BEGIN

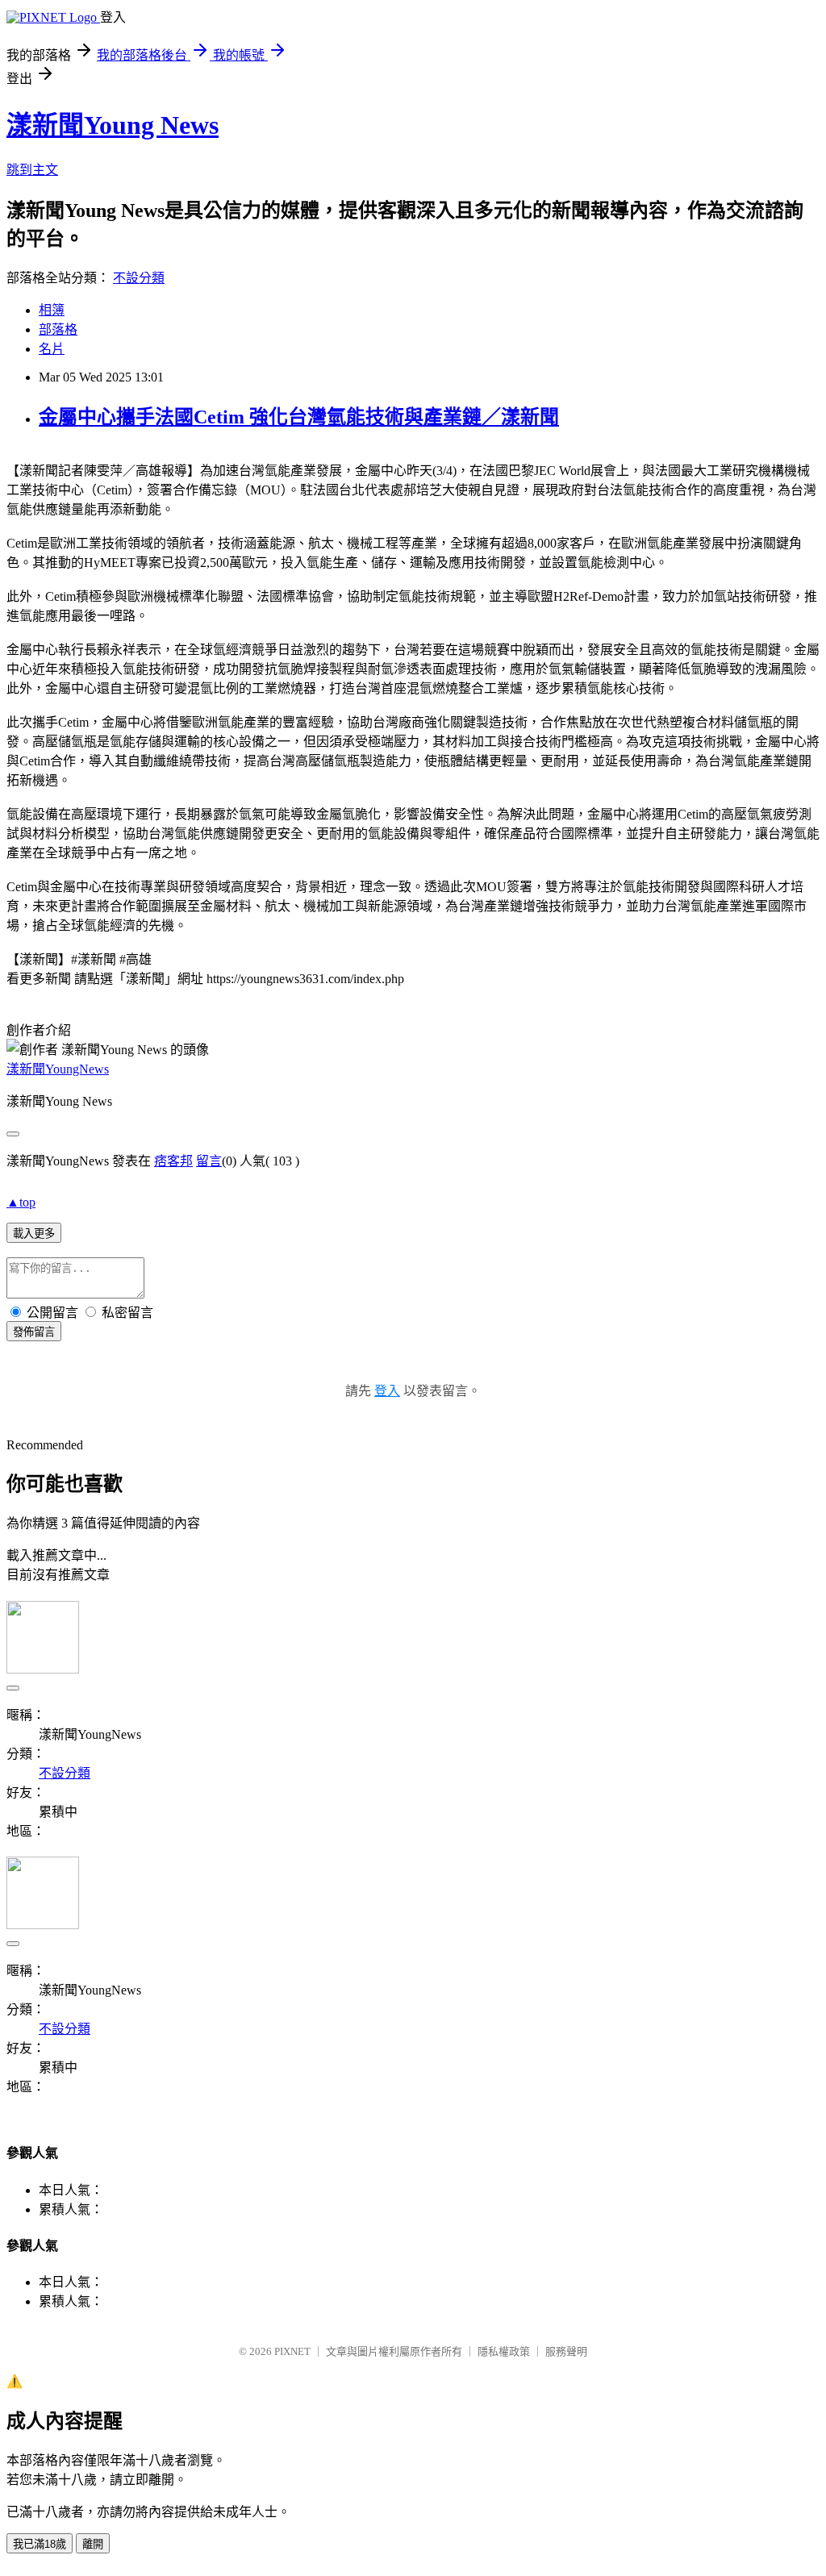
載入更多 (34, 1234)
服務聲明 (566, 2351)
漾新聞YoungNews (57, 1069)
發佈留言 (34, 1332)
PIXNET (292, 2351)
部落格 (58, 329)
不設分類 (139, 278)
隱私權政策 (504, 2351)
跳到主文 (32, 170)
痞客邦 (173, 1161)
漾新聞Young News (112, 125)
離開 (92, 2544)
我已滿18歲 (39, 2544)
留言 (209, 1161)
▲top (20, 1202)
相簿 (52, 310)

END

Write out all the entries word for word, but drop the pictures.

載入更多 (34, 1234)
服務聲明 (566, 2351)
漾新聞YoungNews (57, 1069)
發佈留言 (34, 1332)
PIXNET (292, 2351)
部落格 (58, 329)
不設分類 (139, 278)
隱私權政策 (504, 2351)
跳到主文 (32, 170)
痞客邦 (173, 1161)
漾新聞Young News (112, 125)
離開 (92, 2544)
我已滿18歲 (39, 2544)
留言 (209, 1161)
▲top (20, 1202)
相簿 (52, 310)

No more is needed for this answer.